The first thing we need to do is to read the HTML for this article into Python, which we'll do using the requests library. (If you don't have it, you can pip install requests from the command line.)

In [1]:
import requests
r = requests.get('https://www.nytimes.com/interactive/2017/06/23/opinion/trumps-lies.html')

The code above fetches our web page from the URL, and stores the result in a "response" object called r. That response object has a text attribute, which contains the same HTML code we saw when viewing the source from our web browser:

In [2]:
# print the first 500 characters of the HTML
print(r.text[0:500])

<!DOCTYPE html>
<!--[if (gt IE 9)|!(IE)]> <!--><html lang="en" class="no-js page-interactive section-opinion page-theme-standard tone-opinion page-interactive-default limit-small layout-xlarge app-interactive" itemid="https://www.nytimes.com/interactive/2017/06/23/opinion/trumps-lies.html" itemtype="http://schema.org/NewsArticle" itemscope xmlns:og="http://opengraphprotocol.org/schema/"><!--<![endif]-->
<!--[if IE 9]> <html lang="en" class="no-js ie9 lt-ie10 page-interactive section-opinion page


# Parsing the HTML using Beautiful Soup

We're going to parse the HTML using the Beautiful Soup 4 library, which is a popular Python library for web scraping. (If you don't have it, you can pip install beautifulsoup4 from the command line.)

In [3]:
from bs4 import BeautifulSoup
soup = BeautifulSoup(r.text, 'html.parser')

The code above parses the HTML (stored in r.text) into a special object called soup that the Beautiful Soup library understands. In other words, Beautiful Soup is reading the HTML and making sense of its structure.

(Note that html.parser is the parser included with the Python standard library, though other parsers can be used by Beautiful Soup. See differences between parsers to learn more

You might have noticed that each record has the following format:




There's an outer <span> tag, and then nested within it is a <strong> tag plus another <span> tag, which itself contains an <a> tag. All of these tags affect the formatting of the text.
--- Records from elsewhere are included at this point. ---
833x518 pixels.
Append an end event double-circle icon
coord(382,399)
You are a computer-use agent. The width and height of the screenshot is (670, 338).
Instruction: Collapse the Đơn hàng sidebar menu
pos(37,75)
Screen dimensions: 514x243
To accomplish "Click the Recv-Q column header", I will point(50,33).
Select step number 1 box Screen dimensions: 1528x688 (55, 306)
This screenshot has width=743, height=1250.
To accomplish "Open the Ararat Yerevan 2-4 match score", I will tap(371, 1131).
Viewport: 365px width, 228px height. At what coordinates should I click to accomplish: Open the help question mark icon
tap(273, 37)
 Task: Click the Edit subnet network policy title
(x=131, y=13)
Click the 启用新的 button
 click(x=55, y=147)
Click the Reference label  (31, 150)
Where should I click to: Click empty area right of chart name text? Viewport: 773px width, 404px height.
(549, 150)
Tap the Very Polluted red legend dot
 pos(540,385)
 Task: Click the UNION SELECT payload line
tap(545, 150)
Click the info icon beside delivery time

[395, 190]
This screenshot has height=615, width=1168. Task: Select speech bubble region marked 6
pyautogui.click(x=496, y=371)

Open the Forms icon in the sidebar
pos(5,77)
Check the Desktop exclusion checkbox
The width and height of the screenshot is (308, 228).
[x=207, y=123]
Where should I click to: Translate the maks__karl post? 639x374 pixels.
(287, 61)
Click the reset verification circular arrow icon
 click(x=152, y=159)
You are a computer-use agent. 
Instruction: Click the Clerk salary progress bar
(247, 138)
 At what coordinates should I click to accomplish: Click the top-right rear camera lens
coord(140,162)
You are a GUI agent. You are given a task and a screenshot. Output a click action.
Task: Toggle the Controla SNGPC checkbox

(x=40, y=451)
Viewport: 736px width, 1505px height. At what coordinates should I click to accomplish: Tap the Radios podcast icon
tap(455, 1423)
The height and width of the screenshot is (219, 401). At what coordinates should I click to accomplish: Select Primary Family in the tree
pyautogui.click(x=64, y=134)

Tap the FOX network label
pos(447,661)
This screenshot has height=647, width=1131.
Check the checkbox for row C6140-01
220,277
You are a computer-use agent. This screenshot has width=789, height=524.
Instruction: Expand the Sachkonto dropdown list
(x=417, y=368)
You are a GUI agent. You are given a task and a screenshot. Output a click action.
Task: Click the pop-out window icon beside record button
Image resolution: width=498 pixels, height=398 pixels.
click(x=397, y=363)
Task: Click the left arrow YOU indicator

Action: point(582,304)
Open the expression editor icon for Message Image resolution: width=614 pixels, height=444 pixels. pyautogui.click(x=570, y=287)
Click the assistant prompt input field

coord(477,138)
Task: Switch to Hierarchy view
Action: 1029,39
And because the New York Times wants each record to appear in a consistent way in your web browser, we know that each record will be tagged in a consistent way in the HTML. This is the pattern that allows us to build our dataset!

Let's ask Beautiful Soup to find all of the records:

In [4]:
results = soup.find_all('span', attrs={'class':'short-desc'})

This code searches the soup object for all <span> tags with the attribute class="short-desc". It returns a special Beautiful Soup object (called a "ResultSet") containing the search results.

results acts like a Python list, so we can check its length:

In [5]:
len(results)

180

There are 180 results, which seems reasonable given the length of the article. (If this number did not seem reasonable, we would examine the HTML further to determine if our assumptions about the patterns in the HTML were incorrect.)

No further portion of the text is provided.